Menurut Undang Perkawinan No. 1/1974 dan KUHPerdata, seseorang dianggap dewasa jika sudah berusia 21 tahun atau sudah (pernah) menikah. Bertahun2 batas usia dewasa tersebut di ikuti oleh seluruh ahli hukum di Indonesia. Sehingga, jika ada tanah & bangunan yang terdaftar atas nama seorang anak yang belum berusia 21 tahun, maka untuk melakukan tindakan penjualan atas tanah dan bangunan tersebut dibutuhkan izin/penetapan dari Pengadilan negeri setempat. Demikian pula untuk melakukan tindakan pendirian suatu PT/CV/FIRMA/YAYASAN, jika salah seorang pendirinya adalah seseorang yang belum berusia 21th, harus diwakili oleh salah satu orang tuanya.

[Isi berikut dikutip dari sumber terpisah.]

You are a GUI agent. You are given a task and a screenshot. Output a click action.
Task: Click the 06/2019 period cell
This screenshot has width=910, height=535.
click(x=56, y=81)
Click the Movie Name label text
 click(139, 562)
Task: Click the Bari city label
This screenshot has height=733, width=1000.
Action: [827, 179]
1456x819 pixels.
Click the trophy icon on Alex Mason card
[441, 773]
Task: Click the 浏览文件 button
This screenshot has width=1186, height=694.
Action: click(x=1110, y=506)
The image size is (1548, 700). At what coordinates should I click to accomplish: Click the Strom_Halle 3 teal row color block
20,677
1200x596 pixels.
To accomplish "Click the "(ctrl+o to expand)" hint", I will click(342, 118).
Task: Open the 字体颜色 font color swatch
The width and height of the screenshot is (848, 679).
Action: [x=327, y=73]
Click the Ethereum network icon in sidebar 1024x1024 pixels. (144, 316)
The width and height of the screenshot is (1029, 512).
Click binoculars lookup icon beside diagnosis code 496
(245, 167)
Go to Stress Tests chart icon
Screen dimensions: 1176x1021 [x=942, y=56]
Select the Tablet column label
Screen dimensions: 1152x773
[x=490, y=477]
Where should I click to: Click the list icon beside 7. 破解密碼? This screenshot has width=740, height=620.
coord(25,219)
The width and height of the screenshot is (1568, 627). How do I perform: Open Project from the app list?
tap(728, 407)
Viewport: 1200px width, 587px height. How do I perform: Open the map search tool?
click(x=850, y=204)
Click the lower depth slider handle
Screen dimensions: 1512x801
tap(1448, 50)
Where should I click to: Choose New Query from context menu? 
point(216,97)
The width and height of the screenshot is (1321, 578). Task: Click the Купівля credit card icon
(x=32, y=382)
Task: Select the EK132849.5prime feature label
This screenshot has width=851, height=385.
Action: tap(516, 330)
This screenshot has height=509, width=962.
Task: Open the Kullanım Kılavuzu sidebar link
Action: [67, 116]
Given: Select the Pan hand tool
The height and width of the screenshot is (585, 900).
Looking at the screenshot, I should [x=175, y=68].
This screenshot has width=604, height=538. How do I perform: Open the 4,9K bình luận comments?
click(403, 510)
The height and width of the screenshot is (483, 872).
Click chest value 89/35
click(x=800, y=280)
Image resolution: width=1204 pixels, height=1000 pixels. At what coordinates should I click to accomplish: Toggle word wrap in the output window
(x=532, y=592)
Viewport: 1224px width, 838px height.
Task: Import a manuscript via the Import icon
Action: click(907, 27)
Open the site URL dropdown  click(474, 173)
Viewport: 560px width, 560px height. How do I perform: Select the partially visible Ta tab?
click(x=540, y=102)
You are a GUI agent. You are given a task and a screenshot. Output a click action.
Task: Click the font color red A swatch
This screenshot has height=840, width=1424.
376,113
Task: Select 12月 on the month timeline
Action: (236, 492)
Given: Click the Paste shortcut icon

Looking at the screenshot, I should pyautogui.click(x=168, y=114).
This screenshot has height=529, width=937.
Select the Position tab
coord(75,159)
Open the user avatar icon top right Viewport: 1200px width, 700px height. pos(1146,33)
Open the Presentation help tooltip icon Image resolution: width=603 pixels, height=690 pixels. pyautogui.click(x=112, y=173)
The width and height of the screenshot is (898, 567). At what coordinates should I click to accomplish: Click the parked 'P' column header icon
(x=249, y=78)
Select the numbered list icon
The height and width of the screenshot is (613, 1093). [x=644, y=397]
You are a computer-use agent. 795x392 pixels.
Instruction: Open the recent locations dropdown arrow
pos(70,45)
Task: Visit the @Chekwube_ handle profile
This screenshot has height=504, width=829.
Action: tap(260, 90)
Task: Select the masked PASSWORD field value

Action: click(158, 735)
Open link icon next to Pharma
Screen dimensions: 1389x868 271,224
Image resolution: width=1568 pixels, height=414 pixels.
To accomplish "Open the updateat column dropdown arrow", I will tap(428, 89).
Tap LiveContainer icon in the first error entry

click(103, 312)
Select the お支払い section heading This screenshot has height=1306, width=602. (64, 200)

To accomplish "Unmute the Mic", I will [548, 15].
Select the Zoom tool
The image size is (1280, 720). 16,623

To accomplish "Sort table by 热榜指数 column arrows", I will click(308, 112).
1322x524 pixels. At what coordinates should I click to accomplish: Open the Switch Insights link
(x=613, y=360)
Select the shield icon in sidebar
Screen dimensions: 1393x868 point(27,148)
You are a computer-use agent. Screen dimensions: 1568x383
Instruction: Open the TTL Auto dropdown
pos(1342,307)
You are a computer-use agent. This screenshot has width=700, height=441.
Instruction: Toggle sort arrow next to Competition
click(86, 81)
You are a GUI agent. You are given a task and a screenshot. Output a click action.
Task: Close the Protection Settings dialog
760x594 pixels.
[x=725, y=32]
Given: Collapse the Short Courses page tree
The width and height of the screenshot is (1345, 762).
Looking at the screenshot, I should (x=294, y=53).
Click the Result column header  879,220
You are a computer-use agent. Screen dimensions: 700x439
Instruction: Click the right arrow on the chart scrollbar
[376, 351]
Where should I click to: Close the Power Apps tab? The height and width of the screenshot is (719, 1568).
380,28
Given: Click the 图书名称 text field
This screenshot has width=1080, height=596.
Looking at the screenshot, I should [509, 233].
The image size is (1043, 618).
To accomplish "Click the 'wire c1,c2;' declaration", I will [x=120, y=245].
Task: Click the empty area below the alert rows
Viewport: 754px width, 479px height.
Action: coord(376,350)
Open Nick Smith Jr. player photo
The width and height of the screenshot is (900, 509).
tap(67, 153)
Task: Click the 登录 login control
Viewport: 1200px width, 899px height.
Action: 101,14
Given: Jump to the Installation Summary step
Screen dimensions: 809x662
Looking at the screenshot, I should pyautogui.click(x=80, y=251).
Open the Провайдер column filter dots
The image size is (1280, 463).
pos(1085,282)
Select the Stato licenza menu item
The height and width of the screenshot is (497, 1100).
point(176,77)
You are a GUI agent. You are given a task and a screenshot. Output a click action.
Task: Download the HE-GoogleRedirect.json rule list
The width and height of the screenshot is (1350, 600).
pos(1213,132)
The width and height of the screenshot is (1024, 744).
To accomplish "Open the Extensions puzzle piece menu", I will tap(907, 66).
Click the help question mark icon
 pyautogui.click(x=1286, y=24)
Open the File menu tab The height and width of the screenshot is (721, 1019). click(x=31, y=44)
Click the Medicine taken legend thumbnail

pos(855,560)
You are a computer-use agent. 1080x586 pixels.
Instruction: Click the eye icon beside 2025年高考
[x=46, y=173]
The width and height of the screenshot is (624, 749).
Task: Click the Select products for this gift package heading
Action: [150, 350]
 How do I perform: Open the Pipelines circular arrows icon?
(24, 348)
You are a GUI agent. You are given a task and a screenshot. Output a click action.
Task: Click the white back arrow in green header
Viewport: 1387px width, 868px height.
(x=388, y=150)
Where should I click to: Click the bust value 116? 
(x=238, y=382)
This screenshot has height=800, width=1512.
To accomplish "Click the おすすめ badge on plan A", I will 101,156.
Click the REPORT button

Namun, sejak tanggal 6 Oktober 2004 dengan diundangkannya UU No. 30 Tahun 2004 tentang Jabatan Notaris, terdapat pergeseran dalam menentukan usia dewasa. Dalam pasal 39 ayat 1 disebutkan bahwa :

Penghadap harus memenuhi syarat sebagai berikut:
1.      Paling sedikit berusia 18 (delapan belas) tahun atau telah menikah.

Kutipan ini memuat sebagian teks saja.